■ **EXERCISE OBJECTIVE**: Leaving nothing out, print each line of the material exactly.

■ **PROVIDED MATERIAL**:
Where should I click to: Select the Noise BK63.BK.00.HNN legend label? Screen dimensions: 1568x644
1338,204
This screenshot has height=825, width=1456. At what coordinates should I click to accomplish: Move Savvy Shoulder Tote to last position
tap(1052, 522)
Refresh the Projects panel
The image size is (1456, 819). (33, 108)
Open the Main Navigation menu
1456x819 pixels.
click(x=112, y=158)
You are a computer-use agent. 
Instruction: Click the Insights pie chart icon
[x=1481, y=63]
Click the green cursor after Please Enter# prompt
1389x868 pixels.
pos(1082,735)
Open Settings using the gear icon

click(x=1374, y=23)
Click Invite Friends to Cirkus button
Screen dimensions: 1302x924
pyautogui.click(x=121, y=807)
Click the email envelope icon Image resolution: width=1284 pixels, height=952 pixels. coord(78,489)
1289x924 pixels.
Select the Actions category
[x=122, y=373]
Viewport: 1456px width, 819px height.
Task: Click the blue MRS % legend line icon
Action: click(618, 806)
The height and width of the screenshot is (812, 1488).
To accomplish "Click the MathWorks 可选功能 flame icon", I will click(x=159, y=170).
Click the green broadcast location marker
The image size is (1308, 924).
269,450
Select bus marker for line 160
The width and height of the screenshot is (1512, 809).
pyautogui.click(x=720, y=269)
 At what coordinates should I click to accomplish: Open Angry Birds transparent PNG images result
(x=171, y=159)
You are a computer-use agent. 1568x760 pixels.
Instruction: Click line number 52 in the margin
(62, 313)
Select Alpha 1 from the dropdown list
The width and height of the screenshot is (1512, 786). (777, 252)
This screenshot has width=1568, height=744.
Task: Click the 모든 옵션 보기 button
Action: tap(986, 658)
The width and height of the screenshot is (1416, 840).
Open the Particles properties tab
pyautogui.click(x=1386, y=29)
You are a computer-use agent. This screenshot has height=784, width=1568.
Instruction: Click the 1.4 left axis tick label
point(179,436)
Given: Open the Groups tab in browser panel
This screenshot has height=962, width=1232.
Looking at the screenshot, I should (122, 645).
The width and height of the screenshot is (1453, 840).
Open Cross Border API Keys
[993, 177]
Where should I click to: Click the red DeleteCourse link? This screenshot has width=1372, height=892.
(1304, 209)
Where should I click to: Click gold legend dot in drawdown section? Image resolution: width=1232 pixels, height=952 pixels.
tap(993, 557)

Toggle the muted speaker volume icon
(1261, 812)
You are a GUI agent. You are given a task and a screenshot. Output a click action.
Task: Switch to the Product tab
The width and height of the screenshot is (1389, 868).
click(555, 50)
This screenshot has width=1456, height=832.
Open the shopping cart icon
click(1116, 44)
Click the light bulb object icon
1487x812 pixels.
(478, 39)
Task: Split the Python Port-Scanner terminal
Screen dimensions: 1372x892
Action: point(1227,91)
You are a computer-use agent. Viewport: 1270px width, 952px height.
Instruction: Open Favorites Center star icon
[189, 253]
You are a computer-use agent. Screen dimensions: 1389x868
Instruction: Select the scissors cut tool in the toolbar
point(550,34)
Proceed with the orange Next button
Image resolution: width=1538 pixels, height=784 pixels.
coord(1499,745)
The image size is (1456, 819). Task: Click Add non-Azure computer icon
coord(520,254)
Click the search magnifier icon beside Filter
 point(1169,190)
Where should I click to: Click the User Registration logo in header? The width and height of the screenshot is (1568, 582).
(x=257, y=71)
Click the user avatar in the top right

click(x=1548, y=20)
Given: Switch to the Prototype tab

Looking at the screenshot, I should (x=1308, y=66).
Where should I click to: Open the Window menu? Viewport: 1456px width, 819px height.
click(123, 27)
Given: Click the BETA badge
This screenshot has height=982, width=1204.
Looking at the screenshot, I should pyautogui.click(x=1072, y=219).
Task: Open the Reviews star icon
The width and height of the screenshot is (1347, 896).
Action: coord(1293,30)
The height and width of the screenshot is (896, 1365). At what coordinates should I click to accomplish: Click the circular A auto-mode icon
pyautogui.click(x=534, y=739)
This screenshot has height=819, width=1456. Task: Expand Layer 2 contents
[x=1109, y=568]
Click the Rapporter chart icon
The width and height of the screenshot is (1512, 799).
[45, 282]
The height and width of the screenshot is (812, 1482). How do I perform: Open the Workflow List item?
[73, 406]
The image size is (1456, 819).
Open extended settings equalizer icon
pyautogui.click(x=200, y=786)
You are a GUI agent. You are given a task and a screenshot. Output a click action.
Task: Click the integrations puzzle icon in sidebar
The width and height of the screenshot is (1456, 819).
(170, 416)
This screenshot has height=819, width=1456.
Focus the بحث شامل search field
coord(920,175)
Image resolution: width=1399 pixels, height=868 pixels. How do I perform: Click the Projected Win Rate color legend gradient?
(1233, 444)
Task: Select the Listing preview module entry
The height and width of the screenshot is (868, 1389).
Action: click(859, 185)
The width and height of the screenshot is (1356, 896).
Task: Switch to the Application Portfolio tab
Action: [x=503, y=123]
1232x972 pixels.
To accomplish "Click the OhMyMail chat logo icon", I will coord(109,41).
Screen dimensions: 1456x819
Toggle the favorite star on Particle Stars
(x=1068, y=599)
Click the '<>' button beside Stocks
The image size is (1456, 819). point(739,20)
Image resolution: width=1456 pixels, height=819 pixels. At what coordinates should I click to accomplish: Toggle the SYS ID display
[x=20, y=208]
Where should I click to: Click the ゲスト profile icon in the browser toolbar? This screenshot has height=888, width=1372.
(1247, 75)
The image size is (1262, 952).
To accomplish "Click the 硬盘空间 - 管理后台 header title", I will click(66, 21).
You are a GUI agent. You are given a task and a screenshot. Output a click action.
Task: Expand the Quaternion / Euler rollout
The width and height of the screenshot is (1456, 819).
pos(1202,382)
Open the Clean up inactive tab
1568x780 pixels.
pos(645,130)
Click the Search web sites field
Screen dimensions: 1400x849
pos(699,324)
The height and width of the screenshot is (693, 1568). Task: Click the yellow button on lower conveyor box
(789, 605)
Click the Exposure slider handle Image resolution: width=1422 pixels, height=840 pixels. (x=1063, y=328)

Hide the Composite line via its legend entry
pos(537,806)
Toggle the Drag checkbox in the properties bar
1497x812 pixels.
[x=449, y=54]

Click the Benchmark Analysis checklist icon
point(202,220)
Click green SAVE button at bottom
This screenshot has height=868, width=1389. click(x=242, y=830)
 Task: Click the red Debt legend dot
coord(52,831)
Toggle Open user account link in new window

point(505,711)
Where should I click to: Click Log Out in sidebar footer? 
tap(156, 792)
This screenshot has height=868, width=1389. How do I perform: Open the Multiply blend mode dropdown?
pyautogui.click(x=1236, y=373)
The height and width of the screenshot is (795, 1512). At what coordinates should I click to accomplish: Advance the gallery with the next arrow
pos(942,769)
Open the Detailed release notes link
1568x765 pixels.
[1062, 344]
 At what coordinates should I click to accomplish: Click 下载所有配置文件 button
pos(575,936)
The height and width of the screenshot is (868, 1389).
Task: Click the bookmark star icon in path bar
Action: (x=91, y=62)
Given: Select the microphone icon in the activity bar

■ **EXERCISE SOLUTION**:
Where should I click to: Select the Noise BK63.BK.00.HNN legend label? Screen dimensions: 1568x644
1338,204
This screenshot has height=825, width=1456. At what coordinates should I click to accomplish: Move Savvy Shoulder Tote to last position
tap(1052, 522)
Refresh the Projects panel
The image size is (1456, 819). (33, 108)
Open the Main Navigation menu
1456x819 pixels.
click(x=112, y=158)
You are a computer-use agent. 
Instruction: Click the Insights pie chart icon
[x=1481, y=63]
Click the green cursor after Please Enter# prompt
1389x868 pixels.
pos(1082,735)
Open Settings using the gear icon

click(x=1374, y=23)
Click Invite Friends to Cirkus button
Screen dimensions: 1302x924
pyautogui.click(x=121, y=807)
Click the email envelope icon Image resolution: width=1284 pixels, height=952 pixels. coord(78,489)
1289x924 pixels.
Select the Actions category
[x=122, y=373]
Viewport: 1456px width, 819px height.
Task: Click the blue MRS % legend line icon
Action: click(618, 806)
The height and width of the screenshot is (812, 1488).
To accomplish "Click the MathWorks 可选功能 flame icon", I will click(x=159, y=170).
Click the green broadcast location marker
The image size is (1308, 924).
269,450
Select bus marker for line 160
The width and height of the screenshot is (1512, 809).
pyautogui.click(x=720, y=269)
 At what coordinates should I click to accomplish: Open Angry Birds transparent PNG images result
(x=171, y=159)
You are a computer-use agent. 1568x760 pixels.
Instruction: Click line number 52 in the margin
(62, 313)
Select Alpha 1 from the dropdown list
The width and height of the screenshot is (1512, 786). (777, 252)
This screenshot has width=1568, height=744.
Task: Click the 모든 옵션 보기 button
Action: tap(986, 658)
The width and height of the screenshot is (1416, 840).
Open the Particles properties tab
pyautogui.click(x=1386, y=29)
You are a computer-use agent. This screenshot has height=784, width=1568.
Instruction: Click the 1.4 left axis tick label
point(179,436)
Given: Open the Groups tab in browser panel
This screenshot has height=962, width=1232.
Looking at the screenshot, I should (122, 645).
The width and height of the screenshot is (1453, 840).
Open Cross Border API Keys
[993, 177]
Where should I click to: Click the red DeleteCourse link? This screenshot has width=1372, height=892.
(1304, 209)
Where should I click to: Click gold legend dot in drawdown section? Image resolution: width=1232 pixels, height=952 pixels.
tap(993, 557)

Toggle the muted speaker volume icon
(1261, 812)
You are a GUI agent. You are given a task and a screenshot. Output a click action.
Task: Switch to the Product tab
The width and height of the screenshot is (1389, 868).
click(555, 50)
This screenshot has width=1456, height=832.
Open the shopping cart icon
click(1116, 44)
Click the light bulb object icon
1487x812 pixels.
(478, 39)
Task: Split the Python Port-Scanner terminal
Screen dimensions: 1372x892
Action: point(1227,91)
You are a computer-use agent. Viewport: 1270px width, 952px height.
Instruction: Open Favorites Center star icon
[189, 253]
You are a computer-use agent. Screen dimensions: 1389x868
Instruction: Select the scissors cut tool in the toolbar
point(550,34)
Proceed with the orange Next button
Image resolution: width=1538 pixels, height=784 pixels.
coord(1499,745)
The image size is (1456, 819). Task: Click Add non-Azure computer icon
coord(520,254)
Click the search magnifier icon beside Filter
 point(1169,190)
Where should I click to: Click the User Registration logo in header? The width and height of the screenshot is (1568, 582).
(x=257, y=71)
Click the user avatar in the top right

click(x=1548, y=20)
Given: Switch to the Prototype tab

Looking at the screenshot, I should (x=1308, y=66).
Where should I click to: Open the Window menu? Viewport: 1456px width, 819px height.
click(123, 27)
Given: Click the BETA badge
This screenshot has height=982, width=1204.
Looking at the screenshot, I should pyautogui.click(x=1072, y=219).
Task: Open the Reviews star icon
The width and height of the screenshot is (1347, 896).
Action: coord(1293,30)
The height and width of the screenshot is (896, 1365). At what coordinates should I click to accomplish: Click the circular A auto-mode icon
pyautogui.click(x=534, y=739)
This screenshot has height=819, width=1456. Task: Expand Layer 2 contents
[x=1109, y=568]
Click the Rapporter chart icon
The width and height of the screenshot is (1512, 799).
[45, 282]
The height and width of the screenshot is (812, 1482). How do I perform: Open the Workflow List item?
[73, 406]
The image size is (1456, 819).
Open extended settings equalizer icon
pyautogui.click(x=200, y=786)
You are a GUI agent. You are given a task and a screenshot. Output a click action.
Task: Click the integrations puzzle icon in sidebar
The width and height of the screenshot is (1456, 819).
(170, 416)
This screenshot has height=819, width=1456.
Focus the بحث شامل search field
coord(920,175)
Image resolution: width=1399 pixels, height=868 pixels. How do I perform: Click the Projected Win Rate color legend gradient?
(1233, 444)
Task: Select the Listing preview module entry
The height and width of the screenshot is (868, 1389).
Action: click(859, 185)
The width and height of the screenshot is (1356, 896).
Task: Switch to the Application Portfolio tab
Action: [x=503, y=123]
1232x972 pixels.
To accomplish "Click the OhMyMail chat logo icon", I will coord(109,41).
Screen dimensions: 1456x819
Toggle the favorite star on Particle Stars
(x=1068, y=599)
Click the '<>' button beside Stocks
The image size is (1456, 819). point(739,20)
Image resolution: width=1456 pixels, height=819 pixels. At what coordinates should I click to accomplish: Toggle the SYS ID display
[x=20, y=208]
Where should I click to: Click the ゲスト profile icon in the browser toolbar? This screenshot has height=888, width=1372.
(1247, 75)
The image size is (1262, 952).
To accomplish "Click the 硬盘空间 - 管理后台 header title", I will click(66, 21).
You are a GUI agent. You are given a task and a screenshot. Output a click action.
Task: Expand the Quaternion / Euler rollout
The width and height of the screenshot is (1456, 819).
pos(1202,382)
Open the Clean up inactive tab
1568x780 pixels.
pos(645,130)
Click the Search web sites field
Screen dimensions: 1400x849
pos(699,324)
The height and width of the screenshot is (693, 1568). Task: Click the yellow button on lower conveyor box
(789, 605)
Click the Exposure slider handle Image resolution: width=1422 pixels, height=840 pixels. (x=1063, y=328)

Hide the Composite line via its legend entry
pos(537,806)
Toggle the Drag checkbox in the properties bar
1497x812 pixels.
[x=449, y=54]

Click the Benchmark Analysis checklist icon
point(202,220)
Click green SAVE button at bottom
This screenshot has height=868, width=1389. click(x=242, y=830)
 Task: Click the red Debt legend dot
coord(52,831)
Toggle Open user account link in new window

point(505,711)
Where should I click to: Click Log Out in sidebar footer? 
tap(156, 792)
This screenshot has height=868, width=1389. How do I perform: Open the Multiply blend mode dropdown?
pyautogui.click(x=1236, y=373)
The height and width of the screenshot is (795, 1512). At what coordinates should I click to accomplish: Advance the gallery with the next arrow
pos(942,769)
Open the Detailed release notes link
1568x765 pixels.
[1062, 344]
 At what coordinates should I click to accomplish: Click 下载所有配置文件 button
pos(575,936)
The height and width of the screenshot is (868, 1389).
Task: Click the bookmark star icon in path bar
Action: (x=91, y=62)
Given: Select the microphone icon in the activity bar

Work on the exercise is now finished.